As usual I strongly suggest a professional gasfitter to perform any work.


----------



## mtaccone (Oct 3, 2008)

What I have now is the 4" pipe from the furnace running into the 8x8 masonry chimney via the 6" flue thimble with the 3" water heater connected nearest to the flue with a T onto the 4" coming from the furnace the 8x8 flue tile has all gone to hell at the bottom of the chimney. I have looked into aluminum flex liner kits but lowes carries all the 4" bvent that I would need for about $100. since I am lining the wood side of the chimeny for my new stove I figure I might as well line the gas.  Currently I have ALOT of draft in the 8x8 masonry. looks like you are saying 4" bvent rundown the chimney will work and have good draft so unless anyone else has any ideas I might as well go for it.


----------



## PaulRicklefs (Oct 3, 2008)

mtaccone said:
			
		

> What I have now is the 4" pipe from the furnace running into the 8x8 masonry chimney via the 6" flue thimble with the 3" water heater connected nearest to the flue with a T onto the 4" coming from the furnace the 8x8 flue tile has all gone to hell at the bottom of the chimney. I have looked into aluminum flex liner kits but lowes carries all the 4" bvent that I would need for about $100. since I am lining the wood side of the chimeny for my new stove I figure I might as well line the gas.  Currently I have ALOT of draft in the 8x8 masonry. looks like you are saying 4" bvent rundown the chimney will work and have good draft so unless anyone else has any ideas I might as well go for it.

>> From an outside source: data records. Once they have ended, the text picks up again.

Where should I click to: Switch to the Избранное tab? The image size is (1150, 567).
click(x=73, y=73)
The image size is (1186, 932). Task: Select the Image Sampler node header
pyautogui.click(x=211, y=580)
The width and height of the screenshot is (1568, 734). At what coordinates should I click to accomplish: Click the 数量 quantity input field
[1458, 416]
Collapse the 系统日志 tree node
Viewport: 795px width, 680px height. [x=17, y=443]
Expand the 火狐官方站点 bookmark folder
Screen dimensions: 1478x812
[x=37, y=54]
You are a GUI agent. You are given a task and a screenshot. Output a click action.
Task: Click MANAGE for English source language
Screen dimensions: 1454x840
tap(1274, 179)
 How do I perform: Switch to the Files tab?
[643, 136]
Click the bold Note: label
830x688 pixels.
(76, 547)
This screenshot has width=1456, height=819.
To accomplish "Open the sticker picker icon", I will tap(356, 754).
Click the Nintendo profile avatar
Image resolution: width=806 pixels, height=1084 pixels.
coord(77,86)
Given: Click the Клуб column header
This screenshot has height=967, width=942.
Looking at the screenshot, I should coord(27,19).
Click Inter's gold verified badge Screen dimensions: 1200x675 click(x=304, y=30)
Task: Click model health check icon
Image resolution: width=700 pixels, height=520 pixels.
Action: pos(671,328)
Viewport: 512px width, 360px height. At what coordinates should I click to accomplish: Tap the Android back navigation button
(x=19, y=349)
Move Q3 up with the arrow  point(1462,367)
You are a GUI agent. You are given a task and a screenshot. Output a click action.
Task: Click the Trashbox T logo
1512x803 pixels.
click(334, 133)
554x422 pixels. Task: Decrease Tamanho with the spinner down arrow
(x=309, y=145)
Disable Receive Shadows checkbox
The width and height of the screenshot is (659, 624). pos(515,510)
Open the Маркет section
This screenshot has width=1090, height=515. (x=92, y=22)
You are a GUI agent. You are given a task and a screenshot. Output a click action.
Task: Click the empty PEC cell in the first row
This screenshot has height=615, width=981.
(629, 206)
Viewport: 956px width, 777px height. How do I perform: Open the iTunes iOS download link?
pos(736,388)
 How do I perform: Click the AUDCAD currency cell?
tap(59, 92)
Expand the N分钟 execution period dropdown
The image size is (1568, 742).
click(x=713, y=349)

That sounds about right.  Basically you are using a common vent connector which isn't ideal with a fan-assisted and gravity appliance combo but it will do in your situation.  Using 4" b-vent as a liner is the best option for your setup as it will hold the heat in your flue gases better than the masonry chimney, besides it's minimum code in most places.  Problem is the newer gas appliances don't have as high of a flue temp as the older ones so the gases condense in the masonry chimneys before exiting, becoming acidic and corroding the heck out of them.  The b-vent will hold the heat in long enough to let the gases out before they condense.

Also when you line the old chimney make sure you are at least 12" above it.


----------



## mtaccone (Oct 4, 2008)

Why the 12" above? What do you meen by fan assisted? Thanks for your help  so far..


----------